Is this a Joomla script, or one you've written and included in the site ? If Joomla, have you checked the config for the module, and for whichever graphics module/toolkit you're using for the resize ?

Does it fail for all (Joomla) users and file sizes ?

This is not a joomla script, I will try and get the log file posted shortly.

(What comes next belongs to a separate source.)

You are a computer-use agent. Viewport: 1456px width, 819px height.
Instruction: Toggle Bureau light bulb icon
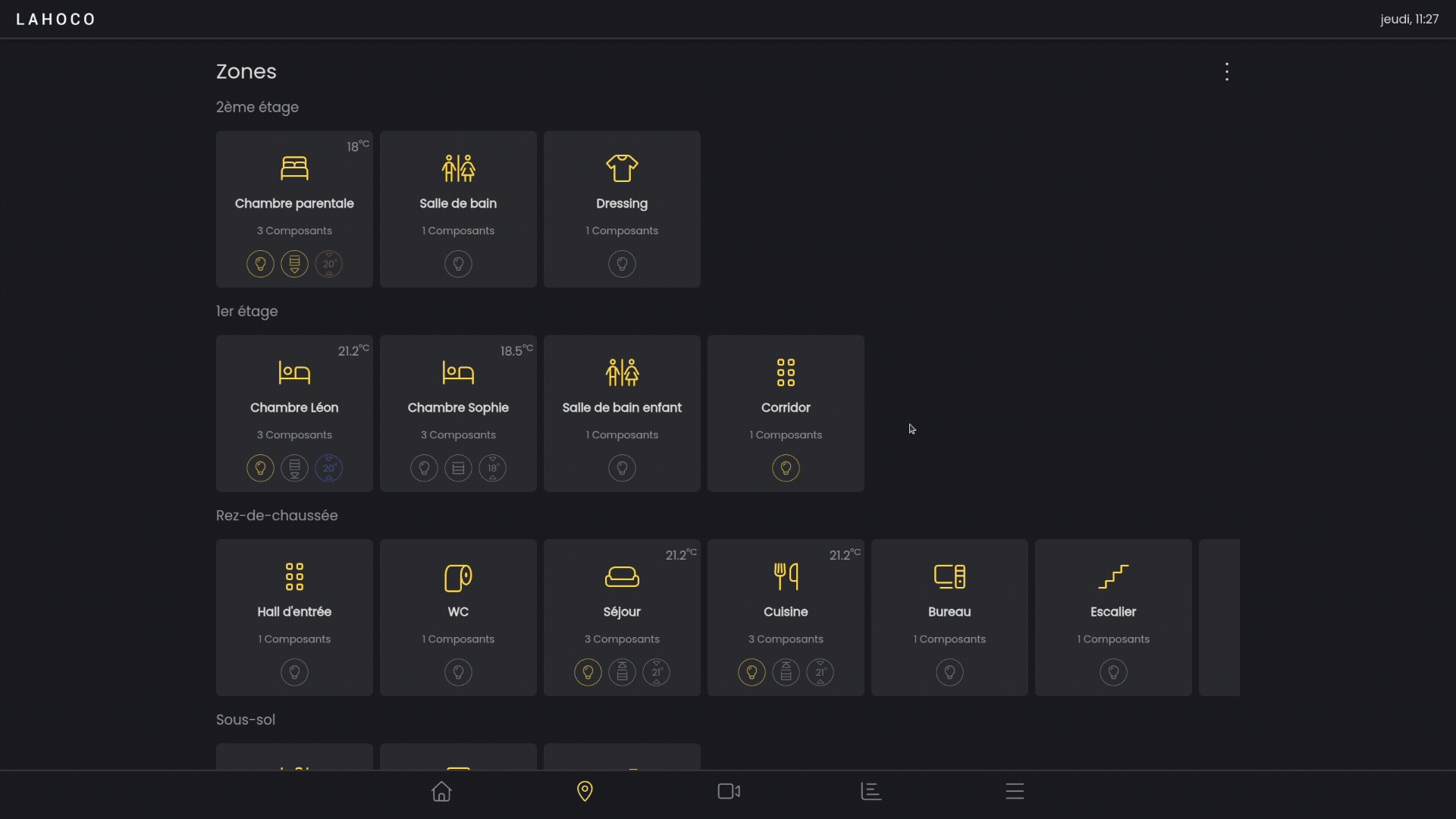[949, 672]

May be worth posting that also.

sorry it took so long.... any ideas?

[Wed Dec 10 18:10:23 2008] [error] [client 65.24.37.56] PHP Warning:  imagecreatefromjpeg() [<a href='function.imagecreatefromjpeg'>function.imagecreatefromjpeg</a>]: open_basedir restriction in effect. File(/tmp/phpGC7YF1) is not within the allowed path(s): (/var/www/html/) in /var/www/html/bitchesbetrippin.com/uploader2/submit.php on line 26, referer: http://www.bitchesbetrippin.com/uploader2/submit.php
[Wed Dec 10 18:10:23 2008] [error] [client 65.24.37.56] PHP Warning:  imagecreatefromjpeg(/tmp/phpGC7YF1) [<a href='function.imagecreatefromjpeg'>function.imagecreatefromjpeg</a>]: failed to open stream: Operation not permitted in /var/www/html/bitchesbetrippin.com/uploader2/submit.php on line 26, referer: http://www.bitchesbetrippin.com/uploader2/submit.php
[Wed Dec 10 18:10:23 2008] [error] [client 65.24.37.56] PHP Warning:  imagejpeg(): supplied argument is not a valid Image resource in /var/www/html/bitchesbetrippin.com/uploader2/submit.php on line 45, referer: http://www.bitchesbetrippin.com/uploader2/submit.php
[Wed Dec 10 18:10:23 2008] [error] [client 65.24.37.56] PHP Warning:  chmod() [<a href='function.chmod'>function.chmod</a>]: No such file or directory in /var/www/html/bitchesbetrippin.com/uploader2/submit.php on line 46, referer: http://www.bitchesbetrippin.com/uploader2/submit.php
[Wed Dec 10 18:10:23 2008] [error] [client 65.24.37.56] PHP Warning:  getimagesize(image_files/eric.jpg) [<a href='function.getimagesize'>function.getimagesize</a>]: failed to open stream: No such file or directory in /var/www/html/bitchesbetrippin.com/uploader2/submit.php on line 51, referer: http://www.bitchesbetrippin.com/uploader2/submit.php
[Wed Dec 10 18:10:23 2008] [error] [client 65.24.37.56] PHP Warning:  imagedestroy(): supplied argument is not a valid Image resource in /var/www/html/bitchesbetrippin.com/uploader2/submit.php on line 75, referer: http://www.bitchesbetrippin.com/uploader2/submit.php
[Wed Dec 10 18:10:23 2008] [error] [client 65.24.37.56] File does not exist: /var/www/html/bitchesbetrippin.com/uploader2/image_files/eric.jpg, referer: http://www.bitchesbetrippin.com/uploader2/submit.php?upload_message=Image%20Uploaded&upload_message_type=success&show_image=eric.jpg

This might be your problem:

[Wed Dec 10 18:10:23 2008] [error] [client 65.24.37.56] PHP Warning:  imagecreatefromjpeg() [<a href='function.imagecreatefromjpeg'>function.imagecreatefromjpeg</a>]: open_basedir restriction in effect. File(/tmp/phpGC7YF1) is not within the allowed path(s): (/var/www/html/) in /var/www/html/bitchesbetrippin.com/uploader2/submit.php on line 26, referer: http://www.bitchesbetrippin.com/uploader2/submit.php

...where you have set in php.ini:

what would the issue be with this?

Surely you jest ? Oi ?

(Non ? open_basedir is doing exactly as per the comments in php.ini. Either you'lll need to change your script so that it operates within the the aforementioned path, /var/www/html, or change the open_basedir path to fit your script.)